Microagression Affects The Trans Community As Well

I've been thinking about the concept of microaggression since it puts a name to something I have experienced as a person of color for much of my life. 

So what's microaggression you ask?   The term was coined by psychiatrist Chester M. Pierce, MD in the 1970's and it's the idea that specific interactions between persons of different races, cultures and genders can be characterized as non-physical aggression.

The concept of microaggressions is also rooted in the work of Jack Dovidio, Ph.D. (Yale University) and Samuel Gaertner, Ph.D. (University of Delaware) in their formulation of aversive racism - many well-intentioned Whites consciously believe in and profess equality, but unconsciously act in a racist manner, particularly in ambiguous situations.

Dr. Derald Wing Sue also breaks it down further into three levels of racial transgressions on the racial microaggression scale.

Microassaults: Conscious and intentional actions or slurs, such as using racial epithets, displaying swastikas or deliberately serving a white person before a person of color in a restaurant.

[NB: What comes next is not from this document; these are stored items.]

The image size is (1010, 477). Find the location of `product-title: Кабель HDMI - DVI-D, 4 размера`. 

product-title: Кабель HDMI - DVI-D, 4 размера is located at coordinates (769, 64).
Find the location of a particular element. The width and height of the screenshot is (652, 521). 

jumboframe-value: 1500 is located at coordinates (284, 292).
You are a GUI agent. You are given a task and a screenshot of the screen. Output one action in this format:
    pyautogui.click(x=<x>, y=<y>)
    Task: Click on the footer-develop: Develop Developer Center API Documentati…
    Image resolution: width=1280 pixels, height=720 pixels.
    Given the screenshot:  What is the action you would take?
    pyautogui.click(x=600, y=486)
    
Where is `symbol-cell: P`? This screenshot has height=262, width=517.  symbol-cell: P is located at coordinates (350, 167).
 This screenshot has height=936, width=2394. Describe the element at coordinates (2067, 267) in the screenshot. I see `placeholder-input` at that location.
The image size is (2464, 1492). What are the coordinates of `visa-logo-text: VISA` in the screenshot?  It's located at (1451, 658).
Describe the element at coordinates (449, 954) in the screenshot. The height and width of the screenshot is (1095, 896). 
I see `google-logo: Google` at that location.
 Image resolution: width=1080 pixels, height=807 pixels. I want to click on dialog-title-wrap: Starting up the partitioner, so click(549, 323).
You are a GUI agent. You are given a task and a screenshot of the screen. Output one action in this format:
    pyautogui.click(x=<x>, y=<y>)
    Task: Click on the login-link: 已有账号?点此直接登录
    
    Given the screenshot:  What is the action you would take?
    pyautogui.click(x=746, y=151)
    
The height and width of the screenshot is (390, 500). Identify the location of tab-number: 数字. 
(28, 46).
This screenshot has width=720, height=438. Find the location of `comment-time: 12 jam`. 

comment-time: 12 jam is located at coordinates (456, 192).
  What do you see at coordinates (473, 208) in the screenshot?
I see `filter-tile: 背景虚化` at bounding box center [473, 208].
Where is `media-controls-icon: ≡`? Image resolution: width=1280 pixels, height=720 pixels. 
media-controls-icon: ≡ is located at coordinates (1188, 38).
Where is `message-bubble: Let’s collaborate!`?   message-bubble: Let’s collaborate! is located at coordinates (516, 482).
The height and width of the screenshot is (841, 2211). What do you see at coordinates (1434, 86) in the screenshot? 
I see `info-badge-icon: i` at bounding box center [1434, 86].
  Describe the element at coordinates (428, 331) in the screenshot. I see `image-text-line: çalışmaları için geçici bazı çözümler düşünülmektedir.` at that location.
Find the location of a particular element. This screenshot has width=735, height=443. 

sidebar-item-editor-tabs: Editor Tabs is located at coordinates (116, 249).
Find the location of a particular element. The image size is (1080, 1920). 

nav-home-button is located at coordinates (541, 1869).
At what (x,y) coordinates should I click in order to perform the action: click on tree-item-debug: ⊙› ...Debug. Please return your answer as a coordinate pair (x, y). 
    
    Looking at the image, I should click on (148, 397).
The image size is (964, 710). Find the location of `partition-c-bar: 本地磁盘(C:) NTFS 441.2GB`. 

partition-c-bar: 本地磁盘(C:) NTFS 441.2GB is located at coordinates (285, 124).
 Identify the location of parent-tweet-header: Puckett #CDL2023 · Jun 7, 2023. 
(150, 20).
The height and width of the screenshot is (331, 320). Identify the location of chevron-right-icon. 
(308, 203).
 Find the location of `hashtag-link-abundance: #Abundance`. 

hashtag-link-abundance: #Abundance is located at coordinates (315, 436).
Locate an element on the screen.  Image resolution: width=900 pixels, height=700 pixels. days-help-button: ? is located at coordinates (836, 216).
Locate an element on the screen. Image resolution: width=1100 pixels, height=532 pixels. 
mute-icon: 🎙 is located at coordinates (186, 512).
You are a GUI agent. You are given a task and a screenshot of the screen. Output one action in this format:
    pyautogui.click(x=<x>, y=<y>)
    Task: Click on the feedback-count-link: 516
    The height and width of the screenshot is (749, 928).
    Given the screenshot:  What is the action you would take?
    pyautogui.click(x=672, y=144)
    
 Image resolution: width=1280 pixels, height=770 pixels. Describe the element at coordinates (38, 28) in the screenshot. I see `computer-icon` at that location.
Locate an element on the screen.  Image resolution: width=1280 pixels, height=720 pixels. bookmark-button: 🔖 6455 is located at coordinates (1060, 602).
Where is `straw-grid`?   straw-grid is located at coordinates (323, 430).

Microinsults: Verbal and nonverbal communications that subtly convey rudeness and insensitivity and demean a person's racial heritage or identity. An example is an employee who asks a colleague of color how she got her job, implying she may have landed it through an affirmative action or quota system.

Microinvalidations: Communications that subtly exclude, negate or nullify the thoughts, feelings or experiential reality of a person of color. For instance, white people often ask Asian-Americans where they were born, conveying the message that they are perpetual foreigners in their own land.

Micoaggressions can also be gender based as well.   Gender based Microassauts are basically overt sexism but also break down according to Dr. Sue into the following categories.
  • Sexual Objectification
  • Second-Class Citizenship
  • Sexist Language
  • Assumptions of Inferiority
  • Denial of the Reality of Sexism
  • Traditional Gender Role Assumptions
  • Invisibility
  • Denial of Individual Sexism
  • Sexist Jokes

And yes, it's prevalent in the trans community since we are a microcosm of the parent society and I suspect it plays a part in some of the testy drama we have with each other.